The country has bolstered its regional leadership role, especially within the Association of Southeast Asian Nations (ASEAN), most recently by hosting the February 27, 2019 meeting between United States President Donald Trump and North Korean leader Kim Jong-un. Yet the challenges it faces are growing with China’s rise. As it becomes stronger militarily and economically, Beijing is impinging on Vietnam’s dearly held independence. Relations with the U.S. have become more complicated, too, as Washington disengages from the region economically while taking a tougher stance on trade and freedom of navigation in the South China Sea.
Vietnam is unique among Southeast Asian nations for being at the intersection of not only U.S. and Chinese interests, but also those of Russia, GIS expert Walter Lohman pointed out in a September 2016 report on Vietnam’s balancing act. “Vietnam is a medium-sized country seeking a maximum degree of autonomy,” he wrote, adding that the country will “calibrate its relationships to balance these powers against each other.”
Hanoi’s relationship with Beijing is not as bad as some assume in the West
In general, he said, Hanoi’s relationship with Beijing is not as bad as some assume in the West, considering the difficult history Vietnam and China share. And while there is tension between the two countries over the South China Sea, it is only part of a broader relationship in which similarities in their style of government make cooperation easier.
The reverse is true of Vietnam’s relationship with the U.S. A memorandum of understanding on defense cooperation has brought the countries closer, but Hanoi is still keen to keep Washington at arm’s length.
Vietnam’s close ties with Russia are determined by the countries’ defense relationship. Russia has provided Vietnam with weapons and military equipment for decades. Vietnam buys more than 80 percent of its arms from Russia. Nevertheless, the demise of the Soviet Union has loosened ties. Moscow can no longer afford the huge financial assistance it offered in the 1980s.
Mr. Lohman imagined three scenarios. In the most likely one, U.S. influence declines due to a failure to keep pace with Chinese military modernization and a retreat from promoting free trade. If that were to happen, Vietnam would try to bolster its relationships with countries like Japan, India and South Korea, but none of this would suffice to resist Chinese pressure. “A regional order determined by the Chinese would form, and Vietnam would take its subordinate place in that order.”
Careful economic strategy
GIS founder Prince Michael of Liechtenstein discussed how Vietnam’s search for balance also applies to its economy in a March 2018 comment on the country’s careful strategy. Just as Hanoi is keen to diversify its diplomatic and military partnerships, it wants a wide array of trade ties and foreign investments. In recent years, it has become a hub for South Korean and Japanese manufacturers. Despite the strong position of state-owned companies (due to Vietnam’s communist legacy), the private sector is gradually becoming more important.
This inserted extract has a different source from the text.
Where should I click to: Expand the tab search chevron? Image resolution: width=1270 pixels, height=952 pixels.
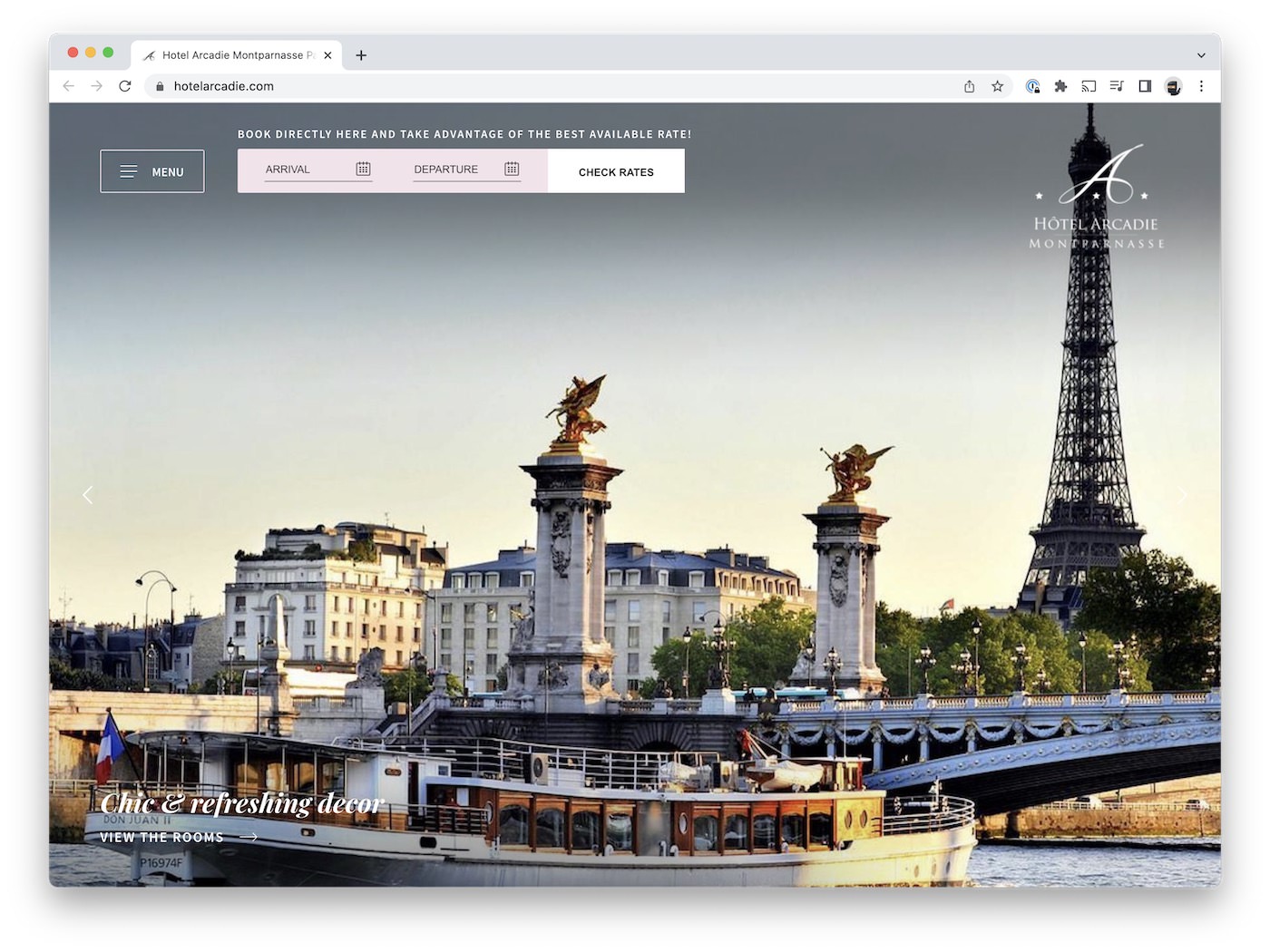[1201, 55]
The GIS founder offered a glimpse into how Vietnam is setting out its stall for business in a comment from May 2015, describing a recent visit he had taken there. “I talked with a number of people who had started their own business and wanted ideas for branding to succeed and build exports. The entrepreneurial spirit is alive and kicking,” he wrote. Though the government is autocratic, “it leaves its people a high degree of personal development potential and business opportunities, as opposed to the Soviet system.” It also wants to privatize more state-owned companies, he added.
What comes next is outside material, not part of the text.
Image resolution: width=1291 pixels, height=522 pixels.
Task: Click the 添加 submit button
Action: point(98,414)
Prince Michael rightly predicted that Vietnam would remain one of the world’s fastest-growing economies and that Vietnamese companies would also become increasingly active globally.
South China Sea dispute
Vietnam’s more than 3,400 kilometers of coastline lie entirely along the South China Sea, a crucial venue for trade, fishing and mineral extraction. Any adversary that gains a foothold off Vietnam’s coast could pose a huge threat to its security. China’s claim to nearly all of the South China Sea (through its famous “nine-dash line” policy) therefore presents an existential risk to Vietnam.
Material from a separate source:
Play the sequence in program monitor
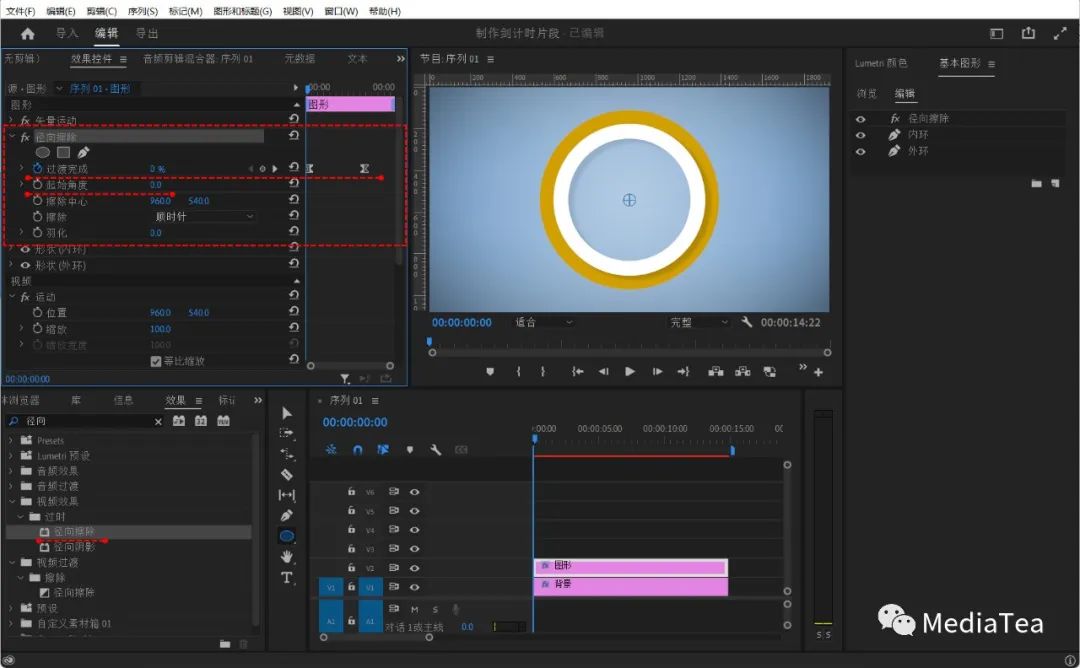The height and width of the screenshot is (668, 1080). click(x=630, y=371)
China is reclaiming islands and building military outposts on features throughout the sea, especially in the Spratly Islands and Paracel Islands, both claimed by Vietnam. Moreover, in 2014, the Chinese deployed an oil rig inside Vietnam’s exclusive economic zone.
In 2016, the Permanent Court of Arbitration in The Hague (PCA) invalidated the most ambitious interpretation of China’s claims in the South China Sea. Mr. Lohman wrote that the outcome clearly benefits Vietnam. Nevertheless, he predicted that Vietnam would take a conciliatory approach.
Indeed, GIS guest expert Joseph Dobbs pointed out that Hanoi’s initial reaction to the ruling was muted. “Vietnam’s response demonstrates how China’s neighbors see the ruling as both potentially aiding them in their own maritime disputes, but also possibly encouraging China to be more aggressive in future,” he posited. Hanoi called for disputes to be resolved using “peaceful measures, including diplomatic and legal procedures, without using or threatening to use violence.”
That approach is benefiting Vietnam, since, as GIS expert Dr. Junhua Zhang wrote in January 2019, China has recently adopted a carrot-and-stick approach toward its neighbors. “Beijing has sought more diverse, bilateral solutions to disputes,” as part of its tactical shift to “soft diplomacy.” It is currently working on a “code of conduct” for the South China Sea with other countries in the region, an initiative that pointedly excludes the U.S.
And despite the widespread belief that China’s military buildup and economic strong-arming have gained it the upper hand, Mr. Lohman wrote in June 2017 that Beijing has not won yet in the South China Sea. The other parties to the dispute over the sea (Brunei, Malaysia, the Philippines, Taiwan and Vietnam) have not given up their own claims on sovereignty. In the Spratly Islands, for example, Vietnam still controls most of the occupied features.
China’s activity in the South China Sea is not the only way it uses water as a political weapon. It also exploits its control over major rivers in the region. This makes the Mekong River, which stretches from the Tibetan Plateau to southern Vietnam, a big point of contention between the two countries. The river is a crucial lifeline for Vietnam, which depends on it for fish and crop irrigation. Fifteen percent of the world’s rice, a major Vietnamese export, is grown in the Mekong Delta.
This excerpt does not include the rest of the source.